SEOUL, South Korea (CNN) -- South Korean President-elect Lee Myung-bak said on Monday he is willing to meet with North Korean leader Kim Jong Il to help in the denuclearization process as the reclusive Communist nation dismantles its nuclear program.

President-elect Lee Myung-bak is to take office on February 25.
"Leaders of the two Koreas can meet anytime if it would be helpful to the denuclearization of North Korea," Lee said, according to South Korea's Yonhap news agency. "But the next summit has to take place in Seoul."
Lee is to take office on February 25.
South Korean presidents have met twice before with Kim -- first in 2000, when President Kim Dae-jung and Kim huddled in Pyongyang; and again this past October, when outgoing President Roh Moo-hyun held a second summit in the North Korean capital.

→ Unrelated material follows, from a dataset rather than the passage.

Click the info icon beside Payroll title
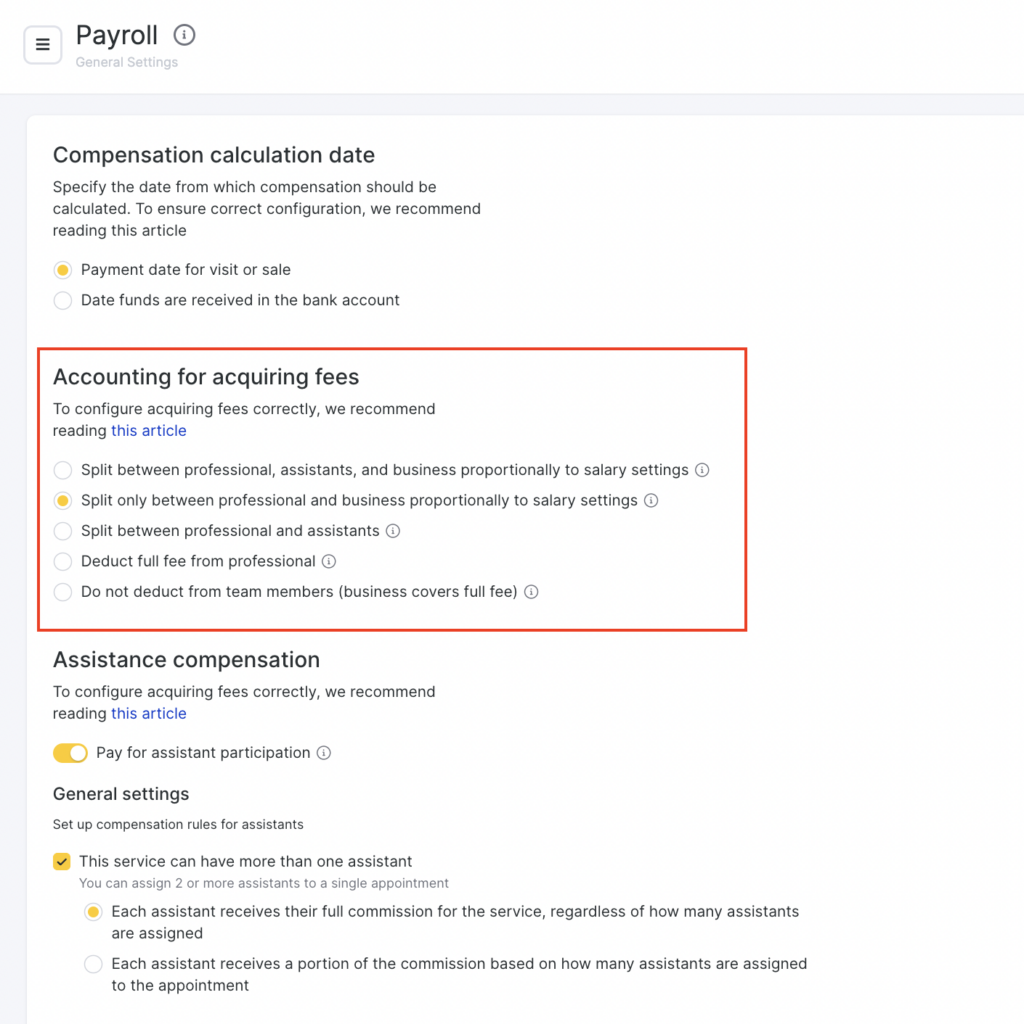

Under a deal struck in February 2007, North Korea began to disable its nuclear reactor at Yongbyon -- which produced weapons-grade plutonium for the bomb it tested in 2006 -- in exchange for economic and energy assistance.
But it has yet to document its past and present nuclear secrets, another condition of the deal, according to Washington, missing a December 31 deadline.
North Korea said on Friday that it had informed the United States in November about its nuclear program, well in advance of the New Year's Eve deadline.
State Department spokesman Sean McCormack denied the North Koreans had made the expected "declaration" of their nuclear secrets and downplayed their public statements.